Office: SSB 6144
Phone: (604) 291-4355
Current Research Program:
We are interested in the biosynthesis and regulation of plant and bacterial chlorophylls. We are currently cloning and overexpressing some of the genes encoding enzymes of bacteriochlorophyll biosynthesis (bch genes). The overexpressed gene products are then examined for enzyme activity in order to confirm the assignment of bch genes to particular enzymes. In the first completed project, the bchH gene (which actually encodes one of three subunits of the magnesium chelatase enzyme complex) has been cloned and overexpressed. The overexpressed BchH protein by itself has been shown to activate the next enzyme in the metabolic sequence, a methyltransferase. The BchH protein may, therefore, act to link the magnesium chelatase complex to (and in the process activate) the membrane-bound methyltransferase. We have also now completed the cloning and overexpression of the bchF gene, and are currently examining the gene product for its proposed enzyme activity.

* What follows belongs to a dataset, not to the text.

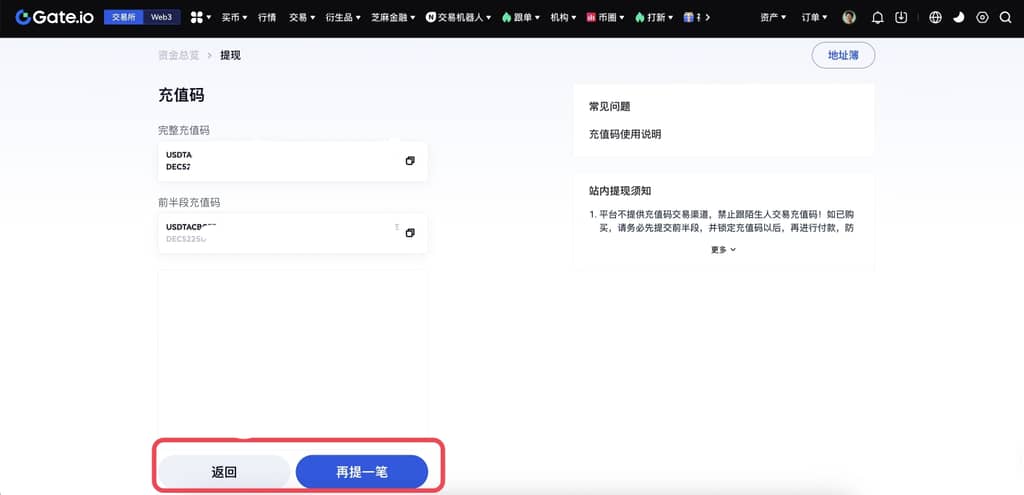Open the language globe icon
Viewport: 1024px width, 495px height.
pos(935,18)
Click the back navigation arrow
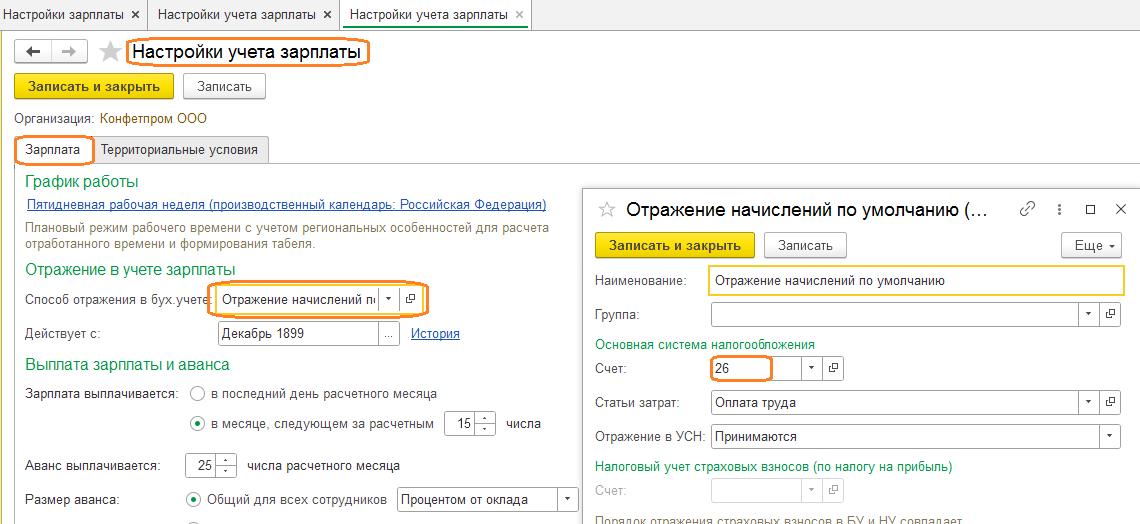Image resolution: width=1140 pixels, height=524 pixels. [x=33, y=51]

The pufQ gene, although not encoding an enzyme, is required for optimum biosynthesis of bacteriochlorophyll in Rhodobacter capsulatus. The gene has recently been cloned and overexpressed in E. coli as a fusion protein in which the PufQ protein was linked to a maltose-binding protein through a specific protease recognition sequence. Antibodies generated against the purified fusion protein were used in immunoblot analysis to identify the PufQ protein in photosynthetic membranes of R. capsulatus. The PufQ protein was released from the fusion protein by proteolysis, purified, and reconstituted into phospholipid vesicles. Binding studies indicated that it had some affinity for an intermediate of bacteriochlorophyll synthesis, and might be acting as a carrier protein of magnesium tetrapyrrole intermediates. However, more recent work has indicated that it acts to stimulate tetrapyrrole synthesis much earlier in the pathway (before the production of magnesium tetrapyrroles). We have currently prepared a pufQ- mutant and have isolated suppressor mutants which are able to form bacteriochlorophyll and grow photosynthetically in the absence of the pufQ gene. The identity of these suppressor mutations is currently being investigated.
Last updated 11/15/2000